At their initiation ceremony in June, I asked them to sign the front of my notebook. For finally, I had named and claimed the archetype of Writer.

Your Anam Cara Journey Begins

Welcome to your anam cara journey, though it actually began long before you picked up this

“soul book.” The divine idea of you began in the mind of the Creator, who then selected the perfect man and woman who would enter into an ancient act of co-creation and bring you into the world. And you arrived with much more than a torso and limbs, body and brain.

Within you is the blueprint of the spiral galaxy. Within you is the mystery stone with concentric circles, reminding you that soul learning happens from the inside out.

Within is your own anam cara spirit, ready to expand and grow as your roots go deeper and your soul takes flight. You already carry the wisdom of the triple spiral and how it expresses uniquely through you.

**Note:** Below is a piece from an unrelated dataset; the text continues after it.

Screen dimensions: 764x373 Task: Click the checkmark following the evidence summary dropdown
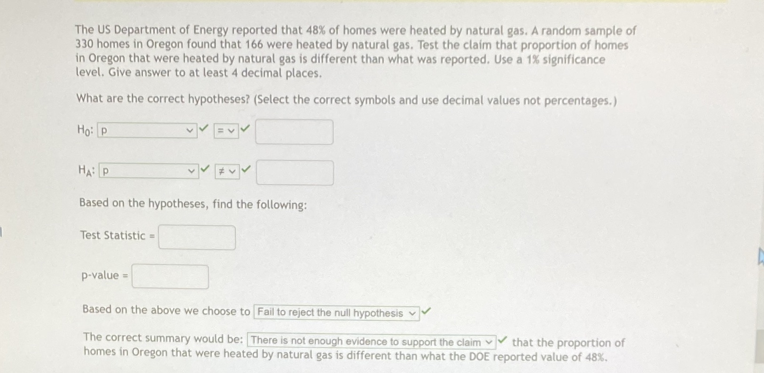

And, you know that by devoting nine months of your life to focused spiritual growth, you will emerge with a greater understanding of your own anam cara spirit, the spirit of the other and eventually of community.

Congratulations for entering the journey into the Teachings of the Triple Spiral. Much will be asked of you during the next nine months. But you will not travel this path alone. You will be well supported with this soul book, by your anam caras and by your soul’s longing to be alive and thrive, awake and aware, and as always in the “gentle nest of belonging with your anam cara.